The End of the Line by Malcolm Gluck

It is a pleasant morning. I have eaten a substantial breakfast of smoked salmon and scrambled eggs with my Earl Grey. In three hours, all being well, my lover Henri(etta)will throw herself into my arms at Euston – well, a discreet brushing of lips and cheeks will ensue at least.

[private]Even when the sun shines, as now, as the train slips out of the place, Manchester is dreary: I’m glad to be shot of it. Economic necessity forced me to fetch up there. I had been engaged for the Friday and Saturday at the city’s Wine & Cheese Festival, managing the stand on the produce of Lombardy because I am a wine writer with a grasp of rudimentary Italian who also knows from which end of a cow cheese originates (James Joyce called cheese the corpse of milk and it’s a considerable metaphor). This advantage over my fellow booze hacks was evident from the oiks on other stands – given over to Spain, Germany, Portugal and so on. Dull monoglots were in charge there and it showed.

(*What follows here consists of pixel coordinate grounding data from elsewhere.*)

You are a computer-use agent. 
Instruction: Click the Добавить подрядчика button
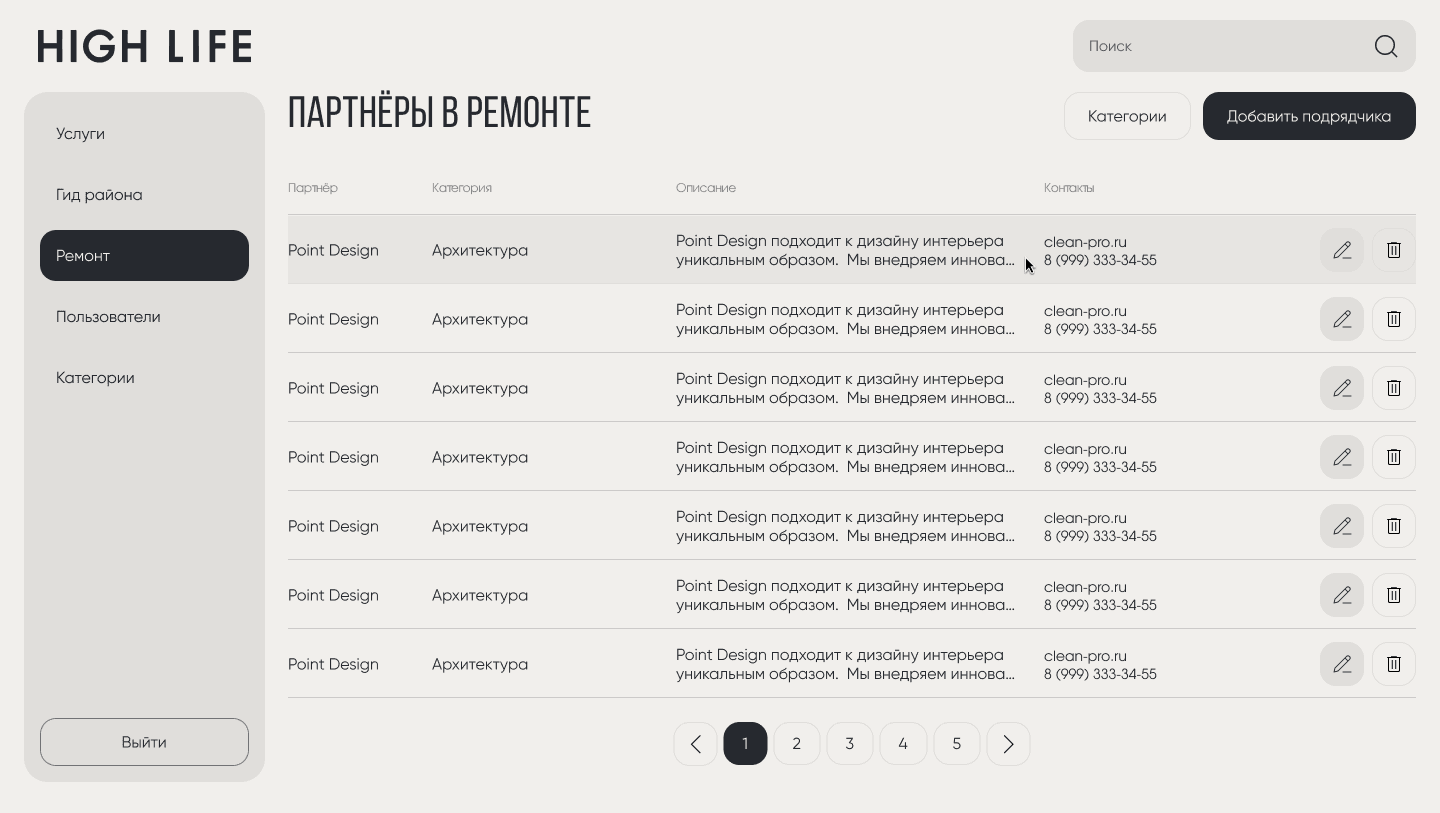point(1308,116)
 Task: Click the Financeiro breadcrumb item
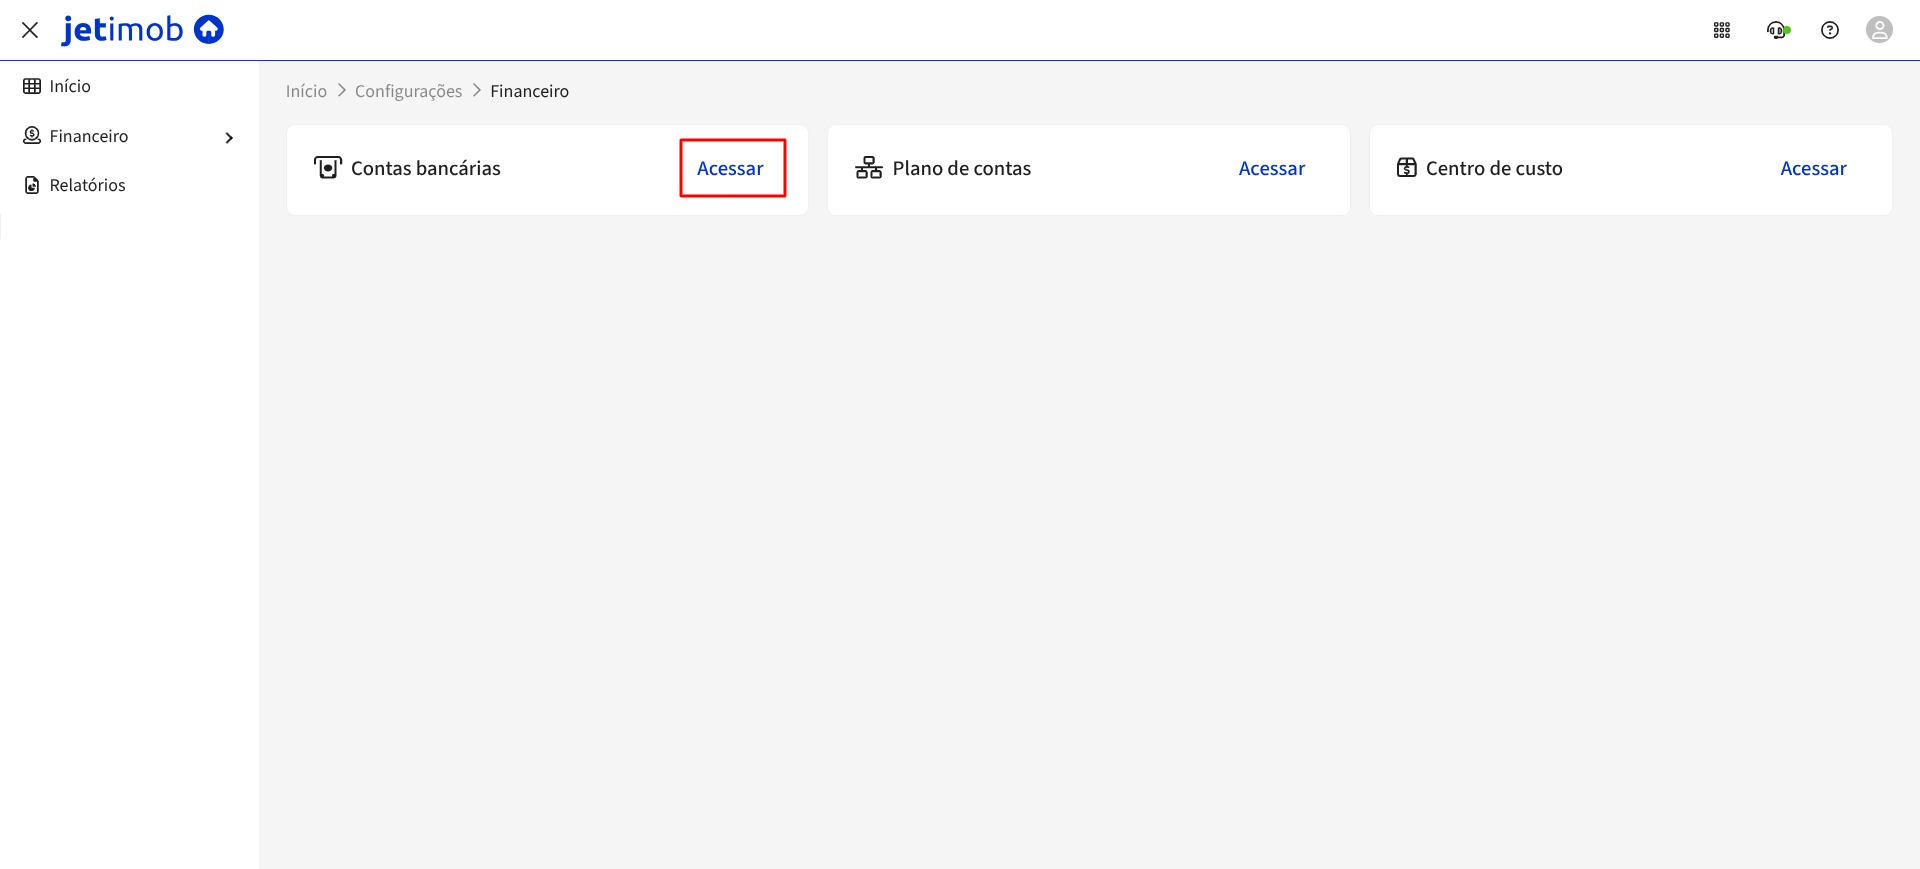pyautogui.click(x=529, y=91)
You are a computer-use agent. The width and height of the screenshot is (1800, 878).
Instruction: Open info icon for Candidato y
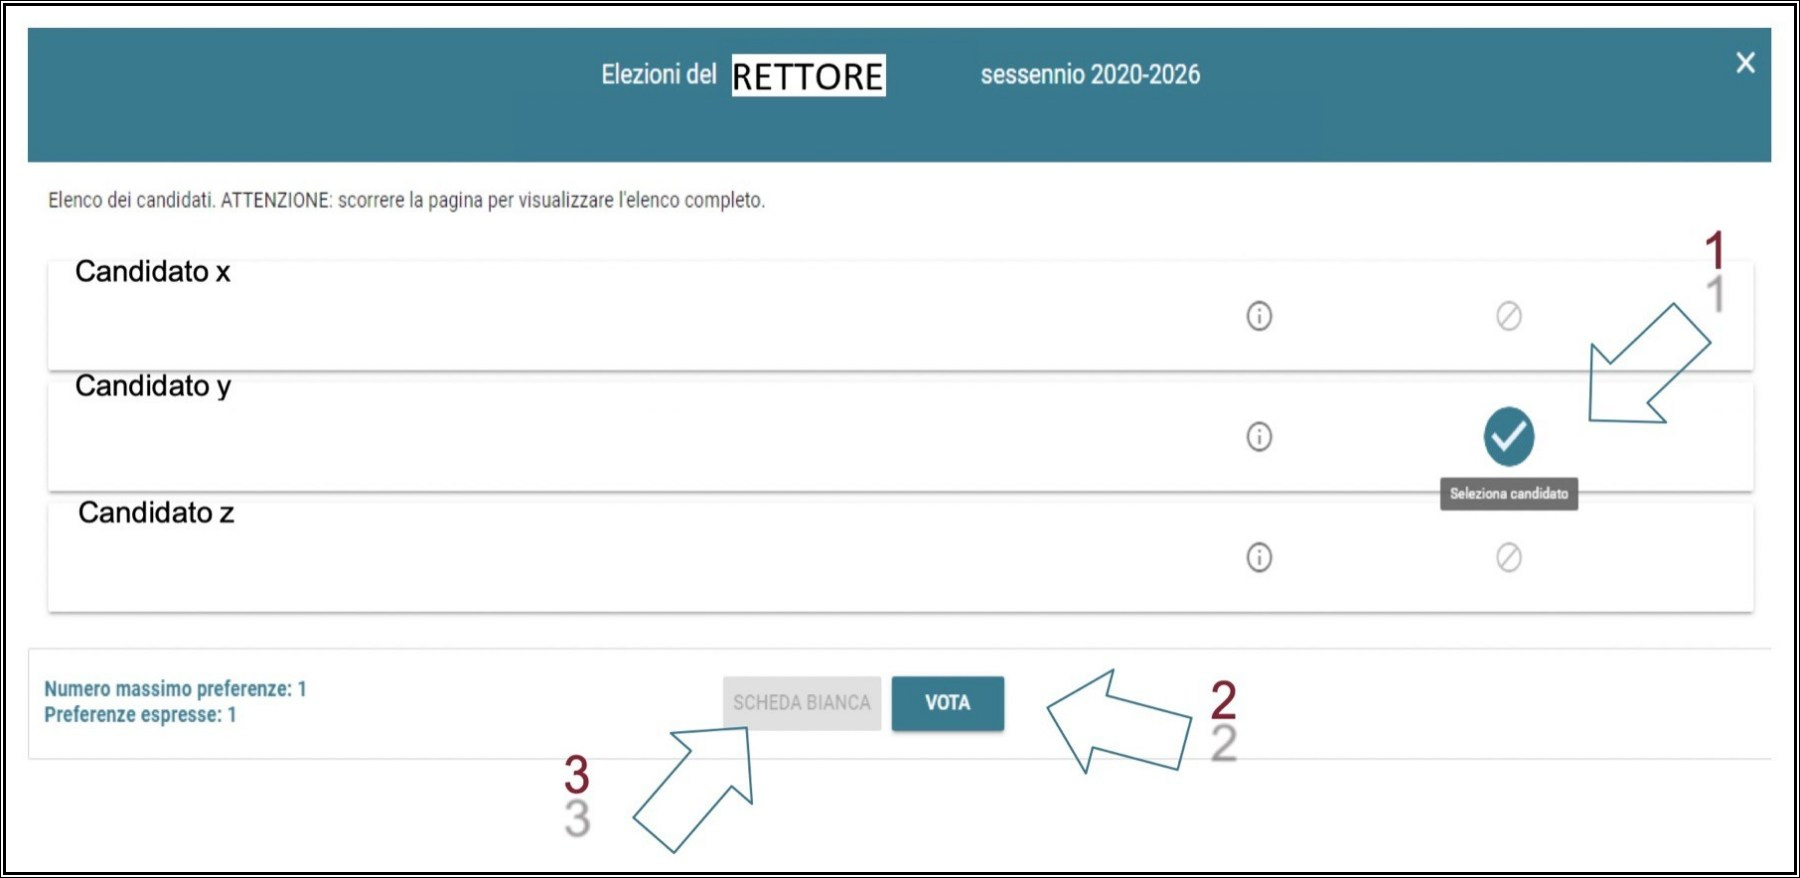pyautogui.click(x=1259, y=437)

God, I hate wine writers. Their dominant trait is envy. Their major obsession is the source of the next free trip abroad or, the really bedraggled ones, free lunch. Maddened by their mediocrity, impoverished by lack of imagination, eaten up with sloth and ennui, condemned to a poverty the prickliness of which is only occasionally softened by those donated airline meals and retailerfunded fodder, their lives, as self-proclaimed wine experts, are precarious, delusional, comic-operetta-ish: hardly prize catches for the grim reaper against whose final reckoning they divide their lives, as they degrade their livers, into ineffectual instalments of ego-satiation. You think me harsh? Not at all. In describing them I describe myself.

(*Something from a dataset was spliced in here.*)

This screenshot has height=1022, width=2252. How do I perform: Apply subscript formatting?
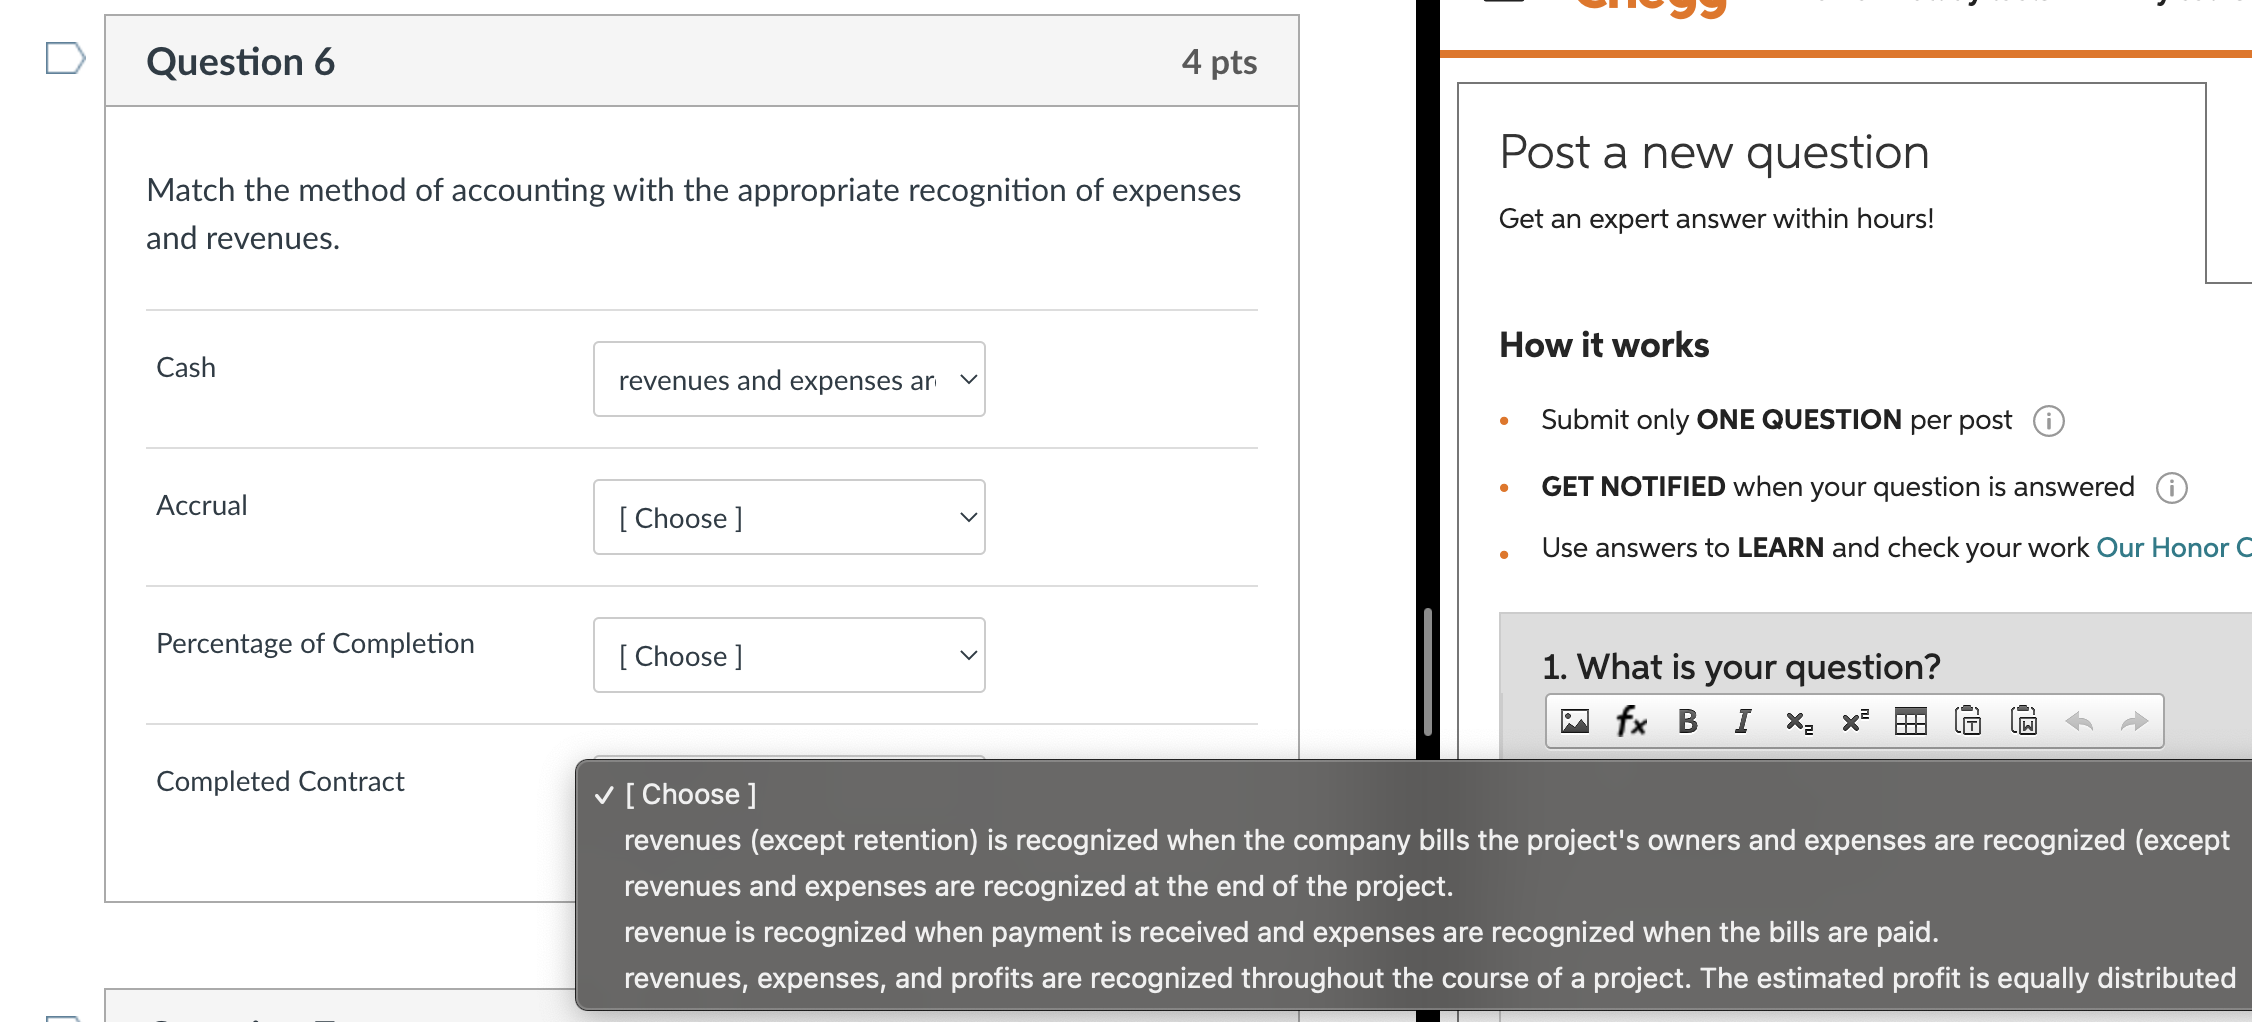coord(1799,722)
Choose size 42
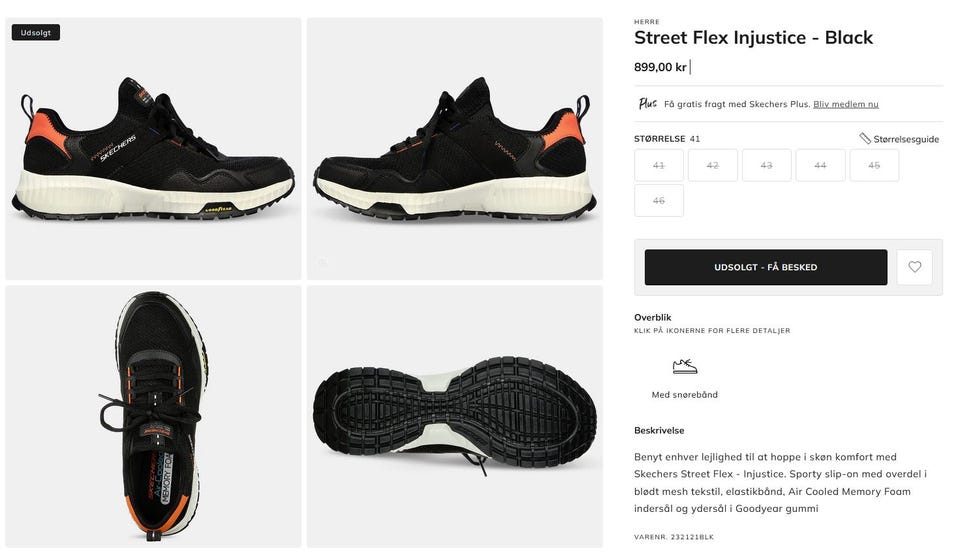Image resolution: width=960 pixels, height=553 pixels. 713,165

Standard class intercity rail fare brought us to Manchester (apart from two hacks who lived locally) and standard fare, alas, sustained us, though I did manage a slap-up meal, at someone else’s expense, on the first night. My accommodation at the ghastly Rosetti hotel did not run to a funded breakfast as the Lombards didn’t go in for feeding me as well as paying for the bed. Wine? Wine flowed freely of course, as much as we could gargle down our gullets. Naturally, being the pre-eminent Bacchic scribe on display I got the feast referred to earlier but I did have to host a tutored tasting of Italian wines beforehand in order to scoff it. I matched the noble grape varieties of Italy to appropriate dishes. I can now comfortably glow with weight gain. How my colleagues hate me.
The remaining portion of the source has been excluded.